Sexta-feira, Maio 20, 2022

Açores: efeito espelho

 Joaquim Machado, Deputado à Assembleia Legislativa da Região Autónoma dos Açores

Historicamente, em cada eleição legislativa nacional, no círculo eleitoral dos Açores a disputa centra-se na conquista do quinto lugar. Só por três vezes um partido logrou conquistar quatro dos cinco lugares da representação açoriana na Assembleia da República, no caso, sempre o PSD.

A bipolarização assume, assim, tanta ou mais expressão que no conjunto do país, até porque apenas em 1985 o PRD se intrometeu na luta entre social-democratas e socialistas, em detrimento destes.

Outro padrão nestes plebiscitos é o chamado “efeito espelho”, a replicação dos resultados nacionais – raríssimas vezes o partido vencedor no país deixou de eleger a maioria dos deputados do círculo açoriano.

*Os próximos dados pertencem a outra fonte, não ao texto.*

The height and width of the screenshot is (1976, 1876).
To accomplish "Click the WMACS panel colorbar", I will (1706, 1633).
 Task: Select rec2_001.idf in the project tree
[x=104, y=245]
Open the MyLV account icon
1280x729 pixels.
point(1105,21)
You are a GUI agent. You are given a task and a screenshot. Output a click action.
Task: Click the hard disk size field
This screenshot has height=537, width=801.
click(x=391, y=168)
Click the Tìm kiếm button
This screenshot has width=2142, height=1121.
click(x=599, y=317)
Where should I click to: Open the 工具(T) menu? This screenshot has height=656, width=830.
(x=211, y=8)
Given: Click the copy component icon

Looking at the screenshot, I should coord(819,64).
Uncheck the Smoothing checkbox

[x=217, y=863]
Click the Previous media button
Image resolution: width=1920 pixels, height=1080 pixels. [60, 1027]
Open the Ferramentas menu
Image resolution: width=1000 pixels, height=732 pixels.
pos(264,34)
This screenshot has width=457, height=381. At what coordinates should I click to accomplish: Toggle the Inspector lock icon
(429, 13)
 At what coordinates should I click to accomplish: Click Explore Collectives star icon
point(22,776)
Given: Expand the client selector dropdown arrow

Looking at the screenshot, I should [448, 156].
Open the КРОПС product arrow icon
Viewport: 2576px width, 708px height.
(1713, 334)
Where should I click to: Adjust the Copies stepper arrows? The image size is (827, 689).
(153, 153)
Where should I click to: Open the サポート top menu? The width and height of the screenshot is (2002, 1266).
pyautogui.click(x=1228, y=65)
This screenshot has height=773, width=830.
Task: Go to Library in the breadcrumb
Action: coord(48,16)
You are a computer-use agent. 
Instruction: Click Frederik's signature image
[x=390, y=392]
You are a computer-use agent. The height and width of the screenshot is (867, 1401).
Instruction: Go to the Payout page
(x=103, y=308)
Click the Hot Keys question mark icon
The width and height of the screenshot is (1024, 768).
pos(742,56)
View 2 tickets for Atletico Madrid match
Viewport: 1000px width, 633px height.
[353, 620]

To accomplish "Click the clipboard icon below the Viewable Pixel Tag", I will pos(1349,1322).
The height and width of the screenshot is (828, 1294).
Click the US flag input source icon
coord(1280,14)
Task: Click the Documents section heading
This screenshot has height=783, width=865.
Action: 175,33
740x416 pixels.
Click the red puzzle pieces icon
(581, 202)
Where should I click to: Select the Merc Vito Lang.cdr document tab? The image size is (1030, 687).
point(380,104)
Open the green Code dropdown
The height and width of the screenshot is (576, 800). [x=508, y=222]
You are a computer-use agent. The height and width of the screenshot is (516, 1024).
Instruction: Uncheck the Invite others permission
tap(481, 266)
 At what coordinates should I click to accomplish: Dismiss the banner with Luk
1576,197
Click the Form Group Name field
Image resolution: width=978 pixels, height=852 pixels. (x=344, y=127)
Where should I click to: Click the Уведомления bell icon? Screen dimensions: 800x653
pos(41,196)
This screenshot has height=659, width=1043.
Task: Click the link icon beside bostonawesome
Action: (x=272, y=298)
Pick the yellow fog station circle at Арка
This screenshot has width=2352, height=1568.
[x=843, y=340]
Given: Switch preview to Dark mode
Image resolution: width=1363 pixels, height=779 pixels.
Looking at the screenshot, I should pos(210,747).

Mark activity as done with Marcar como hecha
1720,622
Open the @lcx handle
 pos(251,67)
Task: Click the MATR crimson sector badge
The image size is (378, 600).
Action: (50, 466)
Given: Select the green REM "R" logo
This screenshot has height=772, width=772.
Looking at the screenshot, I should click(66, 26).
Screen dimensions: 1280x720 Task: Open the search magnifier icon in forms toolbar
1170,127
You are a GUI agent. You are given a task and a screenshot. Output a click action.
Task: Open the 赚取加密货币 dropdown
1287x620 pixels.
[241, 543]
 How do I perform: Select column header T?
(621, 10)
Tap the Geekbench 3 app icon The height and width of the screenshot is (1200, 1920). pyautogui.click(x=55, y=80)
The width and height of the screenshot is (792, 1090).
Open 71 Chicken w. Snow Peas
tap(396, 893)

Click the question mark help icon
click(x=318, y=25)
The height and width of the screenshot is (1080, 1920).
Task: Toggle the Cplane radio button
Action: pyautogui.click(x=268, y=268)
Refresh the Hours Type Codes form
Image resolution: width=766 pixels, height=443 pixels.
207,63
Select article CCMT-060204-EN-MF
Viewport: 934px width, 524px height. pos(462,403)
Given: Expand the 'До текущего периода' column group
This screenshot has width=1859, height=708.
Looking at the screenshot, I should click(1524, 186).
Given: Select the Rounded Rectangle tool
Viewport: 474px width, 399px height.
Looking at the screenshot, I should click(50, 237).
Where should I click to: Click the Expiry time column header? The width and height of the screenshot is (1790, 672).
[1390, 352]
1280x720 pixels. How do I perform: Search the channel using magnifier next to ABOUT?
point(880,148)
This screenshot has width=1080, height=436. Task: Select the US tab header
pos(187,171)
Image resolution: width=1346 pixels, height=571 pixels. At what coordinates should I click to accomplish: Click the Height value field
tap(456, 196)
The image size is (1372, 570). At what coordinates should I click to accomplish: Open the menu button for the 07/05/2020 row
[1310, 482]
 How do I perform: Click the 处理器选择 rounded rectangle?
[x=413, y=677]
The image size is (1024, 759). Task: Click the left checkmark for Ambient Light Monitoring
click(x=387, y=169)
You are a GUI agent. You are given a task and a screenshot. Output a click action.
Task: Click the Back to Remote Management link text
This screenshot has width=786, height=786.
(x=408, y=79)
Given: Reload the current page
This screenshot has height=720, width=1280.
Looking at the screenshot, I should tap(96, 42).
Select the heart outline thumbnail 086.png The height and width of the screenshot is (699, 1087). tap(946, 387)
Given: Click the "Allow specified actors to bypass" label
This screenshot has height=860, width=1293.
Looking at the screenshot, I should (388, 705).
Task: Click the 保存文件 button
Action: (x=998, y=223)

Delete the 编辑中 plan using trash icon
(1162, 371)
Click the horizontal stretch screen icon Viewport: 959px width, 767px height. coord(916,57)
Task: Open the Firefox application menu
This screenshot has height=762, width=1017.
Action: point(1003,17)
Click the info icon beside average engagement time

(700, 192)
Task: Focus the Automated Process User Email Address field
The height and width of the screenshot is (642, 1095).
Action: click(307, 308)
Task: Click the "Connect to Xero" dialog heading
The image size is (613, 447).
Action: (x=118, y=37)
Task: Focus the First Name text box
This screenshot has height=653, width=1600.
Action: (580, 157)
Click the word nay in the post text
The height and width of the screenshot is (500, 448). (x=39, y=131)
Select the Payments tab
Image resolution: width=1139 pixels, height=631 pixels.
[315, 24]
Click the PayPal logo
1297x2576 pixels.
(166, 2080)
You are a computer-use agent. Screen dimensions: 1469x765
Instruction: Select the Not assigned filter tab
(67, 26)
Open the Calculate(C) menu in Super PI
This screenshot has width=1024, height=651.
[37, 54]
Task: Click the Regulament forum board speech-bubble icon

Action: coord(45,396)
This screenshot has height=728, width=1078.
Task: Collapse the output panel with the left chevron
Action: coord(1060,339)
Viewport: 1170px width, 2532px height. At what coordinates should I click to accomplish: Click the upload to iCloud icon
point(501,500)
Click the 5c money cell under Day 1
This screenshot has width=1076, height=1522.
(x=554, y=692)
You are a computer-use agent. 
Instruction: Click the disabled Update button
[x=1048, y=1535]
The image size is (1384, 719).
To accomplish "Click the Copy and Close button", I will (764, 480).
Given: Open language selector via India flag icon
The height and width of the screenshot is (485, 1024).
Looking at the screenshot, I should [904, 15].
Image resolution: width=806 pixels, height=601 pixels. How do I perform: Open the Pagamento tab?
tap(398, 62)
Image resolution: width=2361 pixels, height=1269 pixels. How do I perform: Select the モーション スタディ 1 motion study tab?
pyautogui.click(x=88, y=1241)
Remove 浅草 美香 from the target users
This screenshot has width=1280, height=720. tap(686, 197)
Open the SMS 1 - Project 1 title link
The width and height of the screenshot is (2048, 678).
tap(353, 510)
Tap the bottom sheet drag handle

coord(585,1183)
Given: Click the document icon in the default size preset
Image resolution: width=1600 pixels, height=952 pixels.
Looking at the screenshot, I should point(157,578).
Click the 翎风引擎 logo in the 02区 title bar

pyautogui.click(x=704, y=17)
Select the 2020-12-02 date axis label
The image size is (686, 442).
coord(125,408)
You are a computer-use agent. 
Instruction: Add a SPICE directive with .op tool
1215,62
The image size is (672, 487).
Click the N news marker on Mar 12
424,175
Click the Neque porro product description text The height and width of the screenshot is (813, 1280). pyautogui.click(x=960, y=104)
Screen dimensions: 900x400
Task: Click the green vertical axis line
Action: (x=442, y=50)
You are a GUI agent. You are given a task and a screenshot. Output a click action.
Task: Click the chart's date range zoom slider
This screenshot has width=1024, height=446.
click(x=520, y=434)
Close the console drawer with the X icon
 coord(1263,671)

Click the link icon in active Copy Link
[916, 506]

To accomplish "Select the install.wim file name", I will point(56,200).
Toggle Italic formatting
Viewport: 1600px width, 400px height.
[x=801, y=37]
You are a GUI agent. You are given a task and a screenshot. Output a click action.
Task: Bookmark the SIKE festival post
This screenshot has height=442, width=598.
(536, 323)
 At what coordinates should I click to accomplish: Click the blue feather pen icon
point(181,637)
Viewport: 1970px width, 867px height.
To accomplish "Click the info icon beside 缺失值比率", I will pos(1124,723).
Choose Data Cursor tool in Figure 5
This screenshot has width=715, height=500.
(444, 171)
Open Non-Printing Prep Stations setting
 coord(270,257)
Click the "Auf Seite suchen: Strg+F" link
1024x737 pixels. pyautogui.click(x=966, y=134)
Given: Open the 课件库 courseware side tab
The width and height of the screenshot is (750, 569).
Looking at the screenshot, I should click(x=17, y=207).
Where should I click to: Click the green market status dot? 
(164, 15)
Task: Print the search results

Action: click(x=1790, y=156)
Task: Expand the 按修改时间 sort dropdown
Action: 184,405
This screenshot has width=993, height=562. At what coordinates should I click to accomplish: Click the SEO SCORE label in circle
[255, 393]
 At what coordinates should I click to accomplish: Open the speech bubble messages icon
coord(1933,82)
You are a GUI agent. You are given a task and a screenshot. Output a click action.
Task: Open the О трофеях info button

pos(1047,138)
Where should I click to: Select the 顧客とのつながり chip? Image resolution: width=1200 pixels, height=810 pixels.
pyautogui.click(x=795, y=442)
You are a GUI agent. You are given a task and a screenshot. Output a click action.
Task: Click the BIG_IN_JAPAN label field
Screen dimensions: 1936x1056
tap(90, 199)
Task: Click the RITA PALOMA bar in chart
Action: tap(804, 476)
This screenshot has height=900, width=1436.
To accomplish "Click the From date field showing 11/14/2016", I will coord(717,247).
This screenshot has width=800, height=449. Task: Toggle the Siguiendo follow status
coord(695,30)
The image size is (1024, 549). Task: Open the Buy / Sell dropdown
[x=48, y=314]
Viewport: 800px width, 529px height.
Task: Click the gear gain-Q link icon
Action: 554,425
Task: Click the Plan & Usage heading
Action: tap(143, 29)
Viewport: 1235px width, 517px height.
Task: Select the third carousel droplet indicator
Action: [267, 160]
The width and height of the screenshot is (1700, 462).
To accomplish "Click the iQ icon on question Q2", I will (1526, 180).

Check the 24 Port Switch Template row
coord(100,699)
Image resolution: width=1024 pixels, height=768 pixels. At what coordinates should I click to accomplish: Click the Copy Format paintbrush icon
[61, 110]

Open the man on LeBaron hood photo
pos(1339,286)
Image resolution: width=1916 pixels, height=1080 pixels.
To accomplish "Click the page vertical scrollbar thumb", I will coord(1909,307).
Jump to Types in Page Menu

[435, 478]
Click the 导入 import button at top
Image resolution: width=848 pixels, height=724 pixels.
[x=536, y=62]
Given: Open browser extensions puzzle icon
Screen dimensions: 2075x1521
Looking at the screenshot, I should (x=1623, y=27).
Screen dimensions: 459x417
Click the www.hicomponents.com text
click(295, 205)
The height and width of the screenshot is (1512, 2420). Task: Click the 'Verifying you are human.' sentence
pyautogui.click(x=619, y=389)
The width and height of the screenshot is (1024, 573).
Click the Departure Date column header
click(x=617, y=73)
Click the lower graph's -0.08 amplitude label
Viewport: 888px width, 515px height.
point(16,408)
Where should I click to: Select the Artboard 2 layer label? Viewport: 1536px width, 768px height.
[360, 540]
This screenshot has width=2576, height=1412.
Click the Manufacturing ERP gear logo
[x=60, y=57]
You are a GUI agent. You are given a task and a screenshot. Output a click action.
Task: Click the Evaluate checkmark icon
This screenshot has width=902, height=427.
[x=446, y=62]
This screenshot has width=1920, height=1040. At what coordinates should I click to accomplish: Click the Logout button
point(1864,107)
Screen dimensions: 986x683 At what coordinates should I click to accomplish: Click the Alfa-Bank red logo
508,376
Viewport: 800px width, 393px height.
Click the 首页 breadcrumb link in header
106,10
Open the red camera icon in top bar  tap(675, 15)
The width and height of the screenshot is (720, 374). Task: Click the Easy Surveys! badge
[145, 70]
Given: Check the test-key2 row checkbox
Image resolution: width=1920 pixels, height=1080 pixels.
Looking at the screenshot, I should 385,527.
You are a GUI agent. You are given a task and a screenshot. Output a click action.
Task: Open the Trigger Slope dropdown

À luz de tais dados, nos Açores, o desfecho do ato eleitoral de 30 de janeiro nada trouxe de surpreendente ou suscetível de uma leitura política com alcance mais profundo e imediato na geografia partidária local. De facto, os eleitores açorianos optaram como os demais portugueses, atribuindo ao PS a vitória e os restantes deputados à Aliança Democrática, a coligação PSD, CDS-PP e PPM que governa a Região Autónoma. A disputa pela liderança do governo da Nação voltou a sobrepor-se à escolha dos seus representantes em Lisboa.

As restantes forças partidárias posicionaram-se em conformidade com os resultados alcançados no país, exceção feita para o Bloco de Esquerda que aqui superou a votação da Iniciativa Liberal. Dito de outro modo, o crescimento eleitoral e a diminuição de votos, à direita e à esquerda, seguiram a dinâmica nacional dos respetivos partidos e nas mesmas proporções.

Só a abstenção (63,3%) destoou significativamente do registo médio do país, como em anteriores sufrágios. A desatualização dos cadernos eleitorais é um dos fatores que concorrem para aquele indicador. O outro, verdadeiramente preocupante, é uma certa indiferença dos eleitores quanto à composição da Assembleia da República e ao Governo que dela emana. Consequência indevida da Autonomia e da proximidade dos órgãos de governo próprio da Região?